To gather data from your network, you need to run the poller. We support gathering data from Arista EOS, Cisco's IOS, IOS-XE, and IOS-XR platforms, Cisco's NXOS, Cumulus Linux, Juniper's Junos(QFX, EX, MX and SRX platforms), Palo Alto's Panos (version 8.0 or higher, see the guide and SoNIC devices, besides Linux servers.

To start, launch the docker container, netenglabs/suzieq:latest and attach to it via the following steps:

  docker run -it -v /home/${USER}/parquet-out:/home/suzieq/parquet -v /home/${USER}/<inventory-file>:/home/suzieq/inventory.yml --name sq-poller netenglabs/suzieq:latest

In the docker run command above, the two -v options provide host file/directory access to (I) store the parquet output files (the first -v option), and (II) the inventory file (the second -v option). The inventory file is the list of devices and their IP address that you wish to gather data from.

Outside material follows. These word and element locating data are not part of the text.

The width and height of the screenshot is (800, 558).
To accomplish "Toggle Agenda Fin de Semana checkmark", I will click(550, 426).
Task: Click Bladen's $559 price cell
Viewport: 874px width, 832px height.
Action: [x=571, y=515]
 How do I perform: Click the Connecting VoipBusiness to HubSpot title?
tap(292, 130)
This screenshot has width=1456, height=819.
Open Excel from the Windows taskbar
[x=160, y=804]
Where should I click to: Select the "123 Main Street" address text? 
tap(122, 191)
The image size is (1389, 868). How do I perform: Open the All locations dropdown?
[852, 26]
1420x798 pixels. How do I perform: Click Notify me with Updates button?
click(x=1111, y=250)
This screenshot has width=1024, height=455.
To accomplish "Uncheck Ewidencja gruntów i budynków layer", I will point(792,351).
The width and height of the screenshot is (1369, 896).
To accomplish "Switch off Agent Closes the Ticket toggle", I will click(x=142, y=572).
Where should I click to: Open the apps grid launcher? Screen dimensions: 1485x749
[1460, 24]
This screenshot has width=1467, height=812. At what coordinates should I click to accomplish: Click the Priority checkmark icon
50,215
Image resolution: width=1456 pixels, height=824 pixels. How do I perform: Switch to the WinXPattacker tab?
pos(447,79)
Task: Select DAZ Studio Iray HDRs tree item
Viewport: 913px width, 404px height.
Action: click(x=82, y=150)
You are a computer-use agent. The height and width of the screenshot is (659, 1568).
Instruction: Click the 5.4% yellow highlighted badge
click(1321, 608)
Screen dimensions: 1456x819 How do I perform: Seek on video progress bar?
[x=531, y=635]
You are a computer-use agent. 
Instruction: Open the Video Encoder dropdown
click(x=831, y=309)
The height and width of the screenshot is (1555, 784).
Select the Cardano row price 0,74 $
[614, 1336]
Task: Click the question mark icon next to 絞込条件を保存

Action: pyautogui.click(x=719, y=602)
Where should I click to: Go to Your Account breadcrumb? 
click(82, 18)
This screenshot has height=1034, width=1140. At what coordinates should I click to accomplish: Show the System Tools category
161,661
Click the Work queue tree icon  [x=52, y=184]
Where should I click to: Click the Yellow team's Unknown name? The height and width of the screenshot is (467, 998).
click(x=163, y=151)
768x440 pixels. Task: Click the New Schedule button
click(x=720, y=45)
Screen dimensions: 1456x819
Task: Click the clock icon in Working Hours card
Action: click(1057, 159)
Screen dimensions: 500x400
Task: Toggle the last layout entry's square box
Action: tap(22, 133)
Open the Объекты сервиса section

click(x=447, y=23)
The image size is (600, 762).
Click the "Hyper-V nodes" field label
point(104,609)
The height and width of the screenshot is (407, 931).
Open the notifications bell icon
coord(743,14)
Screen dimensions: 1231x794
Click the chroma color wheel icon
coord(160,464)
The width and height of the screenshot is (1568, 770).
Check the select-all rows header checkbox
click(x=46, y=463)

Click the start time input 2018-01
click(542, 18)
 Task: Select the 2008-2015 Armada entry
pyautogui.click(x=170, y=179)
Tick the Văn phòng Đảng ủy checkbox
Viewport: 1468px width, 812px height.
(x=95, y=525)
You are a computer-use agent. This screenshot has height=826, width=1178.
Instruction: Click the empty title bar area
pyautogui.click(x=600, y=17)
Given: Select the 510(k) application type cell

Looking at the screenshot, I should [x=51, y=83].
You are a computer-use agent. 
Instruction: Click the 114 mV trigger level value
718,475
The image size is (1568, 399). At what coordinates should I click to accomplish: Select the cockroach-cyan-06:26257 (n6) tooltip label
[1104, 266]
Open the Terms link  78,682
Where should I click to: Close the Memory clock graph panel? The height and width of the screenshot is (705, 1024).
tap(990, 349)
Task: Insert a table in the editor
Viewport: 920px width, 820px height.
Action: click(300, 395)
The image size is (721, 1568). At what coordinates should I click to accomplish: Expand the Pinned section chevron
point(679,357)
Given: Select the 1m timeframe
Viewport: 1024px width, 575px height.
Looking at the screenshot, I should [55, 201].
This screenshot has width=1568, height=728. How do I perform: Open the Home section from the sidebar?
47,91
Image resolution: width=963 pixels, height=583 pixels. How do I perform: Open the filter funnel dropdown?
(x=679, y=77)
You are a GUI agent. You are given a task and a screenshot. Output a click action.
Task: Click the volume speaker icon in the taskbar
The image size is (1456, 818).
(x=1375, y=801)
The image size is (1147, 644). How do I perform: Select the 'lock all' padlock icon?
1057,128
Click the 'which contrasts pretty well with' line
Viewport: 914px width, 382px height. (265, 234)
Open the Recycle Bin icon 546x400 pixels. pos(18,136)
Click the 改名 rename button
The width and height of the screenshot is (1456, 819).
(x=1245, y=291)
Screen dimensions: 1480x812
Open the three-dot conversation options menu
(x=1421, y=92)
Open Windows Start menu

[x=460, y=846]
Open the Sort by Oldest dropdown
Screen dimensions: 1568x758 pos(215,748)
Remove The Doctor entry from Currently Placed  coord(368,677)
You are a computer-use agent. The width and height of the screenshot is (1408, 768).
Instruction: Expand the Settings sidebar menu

You then launch the poller via the command line:

  sq-poller -I inventory.yml

The inventory file format is covered in the inventory page.

To monitor the status of the poller, you can look at the log files created (by default) in the /tmp directory. All the aspects related to the creation/update of the inventory are logged into sq-poller-controller.log, while the each worker logs into sq-poller-<x>.log where x is the worker id.

!!! warning If you want to start the poller process as background task, remember to redirect the stdout to /dev/null otherwise the poller might crash when it tries to write something on the terminal.
sq-poller -I inventory.yml >/dev/null &

Polling Modes

SuzieQ poller can run in either continuous mode or snapshot mode. In continuous mode, the poller runs forever, gathering data at the specified period from the supplied inventory file. Alternately, it can run in snapshot mode where it gathers the data just once and stops once it has gathered data from all the nodes in the inventory file. If we cannot gather data from a node, we do not persist in gathering data in the snapshot mode.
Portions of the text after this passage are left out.